Au cœur du débat public ces derniers jours à travers le sujet des aides sociales, la lutte contre la pauvreté passe aussi par les assiettes. Nous avons posé trois questions à Claire Hédon, présidente de l’association ATD Quart Monde, qui nous éclaire sur la façon de lutter contre le séparatisme social qui s’exerce dans l’alimentation.
Quels sont les obstacles au « manger bien » quand on est pauvre ?
Claire Hédon : Se nourrir résulte d’une dynamique complexe d’éléments : aspects individuels (goûts, aspects psychologiques, préférences), patrimoine culturel (valeurs, accès à l’information), contexte social (sentiment d’appartenance à un groupe), environnement alimentaire (offre alimentaire, équipements culinaires), niveau socio-économique qui va conduire ou non à prioriser entre satiété, plaisir, praticité, etc.

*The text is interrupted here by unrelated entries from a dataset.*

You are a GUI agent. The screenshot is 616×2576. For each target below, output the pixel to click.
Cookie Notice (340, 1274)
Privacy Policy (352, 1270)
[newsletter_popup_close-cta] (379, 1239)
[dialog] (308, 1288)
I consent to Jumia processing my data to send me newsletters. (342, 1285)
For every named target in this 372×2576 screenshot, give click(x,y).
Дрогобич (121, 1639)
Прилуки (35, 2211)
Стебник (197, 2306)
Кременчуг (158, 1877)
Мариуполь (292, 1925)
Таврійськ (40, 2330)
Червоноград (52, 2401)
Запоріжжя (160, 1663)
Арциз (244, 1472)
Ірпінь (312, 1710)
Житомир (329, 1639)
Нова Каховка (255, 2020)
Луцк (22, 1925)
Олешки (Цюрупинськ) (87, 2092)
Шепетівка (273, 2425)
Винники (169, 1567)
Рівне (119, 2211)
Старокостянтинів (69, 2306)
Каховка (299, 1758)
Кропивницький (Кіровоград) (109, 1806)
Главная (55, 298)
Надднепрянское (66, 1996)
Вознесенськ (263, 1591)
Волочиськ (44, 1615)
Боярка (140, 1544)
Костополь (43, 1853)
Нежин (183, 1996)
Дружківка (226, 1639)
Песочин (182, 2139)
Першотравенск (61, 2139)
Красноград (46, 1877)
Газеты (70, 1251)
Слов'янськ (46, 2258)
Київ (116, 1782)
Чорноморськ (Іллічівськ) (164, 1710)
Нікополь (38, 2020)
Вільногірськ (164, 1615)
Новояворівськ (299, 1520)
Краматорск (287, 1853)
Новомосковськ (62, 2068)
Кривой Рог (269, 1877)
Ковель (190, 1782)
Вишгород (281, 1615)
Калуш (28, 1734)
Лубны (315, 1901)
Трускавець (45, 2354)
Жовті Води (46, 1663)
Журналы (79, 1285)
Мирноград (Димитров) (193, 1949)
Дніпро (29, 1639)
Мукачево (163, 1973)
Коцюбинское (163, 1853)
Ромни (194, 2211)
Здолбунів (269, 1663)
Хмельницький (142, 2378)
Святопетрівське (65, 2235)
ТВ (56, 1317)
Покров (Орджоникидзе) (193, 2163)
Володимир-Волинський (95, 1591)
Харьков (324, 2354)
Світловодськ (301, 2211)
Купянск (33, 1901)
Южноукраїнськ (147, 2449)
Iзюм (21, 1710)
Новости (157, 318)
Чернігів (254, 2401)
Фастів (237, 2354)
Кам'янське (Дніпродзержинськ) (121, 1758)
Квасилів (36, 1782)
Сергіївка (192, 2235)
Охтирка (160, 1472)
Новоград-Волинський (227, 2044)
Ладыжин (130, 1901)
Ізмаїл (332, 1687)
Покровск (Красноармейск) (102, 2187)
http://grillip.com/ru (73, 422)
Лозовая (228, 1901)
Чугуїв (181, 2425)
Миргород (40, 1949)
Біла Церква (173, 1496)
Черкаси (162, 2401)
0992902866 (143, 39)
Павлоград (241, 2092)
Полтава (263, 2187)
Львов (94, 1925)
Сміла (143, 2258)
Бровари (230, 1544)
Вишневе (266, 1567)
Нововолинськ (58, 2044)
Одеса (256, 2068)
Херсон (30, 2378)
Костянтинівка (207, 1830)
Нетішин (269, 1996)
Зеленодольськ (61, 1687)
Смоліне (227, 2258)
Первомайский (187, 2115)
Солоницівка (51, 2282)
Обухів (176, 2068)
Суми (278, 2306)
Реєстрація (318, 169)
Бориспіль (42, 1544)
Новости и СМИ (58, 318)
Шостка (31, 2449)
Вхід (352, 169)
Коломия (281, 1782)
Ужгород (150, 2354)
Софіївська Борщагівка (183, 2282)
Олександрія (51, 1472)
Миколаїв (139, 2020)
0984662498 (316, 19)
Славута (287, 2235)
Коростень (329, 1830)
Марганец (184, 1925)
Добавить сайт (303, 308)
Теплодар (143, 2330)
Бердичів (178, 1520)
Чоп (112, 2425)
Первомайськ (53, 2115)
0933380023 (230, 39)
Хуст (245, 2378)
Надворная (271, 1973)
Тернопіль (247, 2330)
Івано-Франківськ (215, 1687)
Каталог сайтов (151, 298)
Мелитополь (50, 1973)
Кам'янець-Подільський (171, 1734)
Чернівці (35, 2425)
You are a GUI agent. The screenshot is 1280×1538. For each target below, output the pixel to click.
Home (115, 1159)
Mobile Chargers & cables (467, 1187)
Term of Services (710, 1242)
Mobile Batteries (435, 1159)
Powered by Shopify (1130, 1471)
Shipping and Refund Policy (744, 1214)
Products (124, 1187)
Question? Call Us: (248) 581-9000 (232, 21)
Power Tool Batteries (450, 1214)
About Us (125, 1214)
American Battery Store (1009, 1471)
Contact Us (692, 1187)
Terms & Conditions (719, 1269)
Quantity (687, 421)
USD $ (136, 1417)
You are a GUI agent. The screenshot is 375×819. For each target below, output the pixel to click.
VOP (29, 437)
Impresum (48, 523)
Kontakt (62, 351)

Lors des échanges avec les militants d’ATD Quart Monde, on distingue deux catégories de difficultés d’accès à l’alimentation. En premier lieu, celles qui sont facilement identifiables telles que la barrière financière, l’inadéquation de l’offre ou les obstacles matériels – le lieu pour cuisiner ou pour déjeuner est inexistant, inadéquat ou exigu ; le travail non qualifié, les petits boulots empêchent les parents d’être présents au moment des repas. Puis, celles, plus subtiles, qui créent des tensions autour du « se nourrir ». La précarité peut en effet avoir des impacts sur l’accès à ce « bien manger » en mettant à mal le rôle social et structurant de l’alimentation pour un individu : plaisir et convivialité d’un repas pris ensemble peuvent disparaître à cause de la perte d’une appartenance sociale ou d’une situation de précarité. Lorsque se nourrir relève d’une préoccupation et est une source quotidienne de stress et de peur, il devient impossible de penser à se nourrir bien. Or l’alimentation est fondatrice de la construction de son identité… D’après les témoignages des militants d’ATD Quart Monde, il semblerait que le cumul des différentes tensions autour de l’alimentation peut conduire à l’enfermement des personnes dans un cercle vicieux qui les maintient dans la pauvreté et l’exclusion.
Comment permettre aux personnes en situation de précarité l’accès à une alimentation durable ?
Claire Hédon : Une alimentation équilibrée à base de produits sains ne doit pas être l’apanage des catégories sociales favorisées. Les ménages les plus modestes doivent pouvoir y accéder. Or, une part croissante de nos concitoyens (environ 3,5 millions en 2012) se voit contrainte d’avoir recours à l’aide alimentaire pour satisfaire ce besoin vital de nourriture. Plus globalement, ce sont près de 6 millions de Français qui se trouvent aujourd’hui dans une situation d’insécurité alimentaire.
Une alimentation durable repose, selon la FAO, sur des dynamiques de production et de consommation qui contribuent à la sécurité alimentaire et nutritionnelle des générations présentes et futures, qui protègent la biodiversité et les écosystèmes et « sont culturellement acceptables, économiquement équitables et accessibles à tous ». Par essence, une alimentation durable devrait être accessible aux personnes en situation de précarité…
Il faut donc penser les circuits alimentaires durables comme des circuits qui n’assujettissent pas les personnes en situation de précarité à consommer les produits et surplus issus d’une filière économique imposée. Ces circuits durables doivent réaliser le droit à l’alimentation et laisser place à une véritable solidarité alimentaire. Par exemple, les circuits courts sont des lieux où il est plus facile de nouer des liens avec les acteurs agricoles et de redonner du pouvoir d’agir à chaque personne.
Consommer durablement socialement et consommer durablement environnementalement sont liés et fondamentaux pour rétablir les dynamiques fragilisées de la précarité.
L’alimentation durable peut-elle constituer un facteur d’inclusion sociale ?
Claire Hédon : « Se nourrir et nourrir les siens » est une préoccupation majeure et douloureuse pour les plus pauvres. Mais cette préoccupation peut se transformer en une chance lorsque l’acte de se nourrir débouche sur une dynamique durable fondatrice de l’identité individuelle, du lien social et de l’appartenance citoyenne. Les plus pauvres considèrent ainsi la reprise d’une autonomie alimentaire et l’accès à une alimentation durable comme moteur d’inclusion sociale. Lorsqu’ils n’ont plus peur de la faim, leur dynamique personnelle autour de la nourriture se reconstitue et les conduit à des processus d’inclusion qui conduiront alors à leur participation à la société comme citoyens à part entière. Sur toutes ces questions, je vous conseille vivement l’étude que nous avons publiée en 2016 dans l’un des numéros de notre Revue Quart Monde, « Se nourrir lorsqu’on est pauvre », menée avec des militants d’ATD Quart Monde.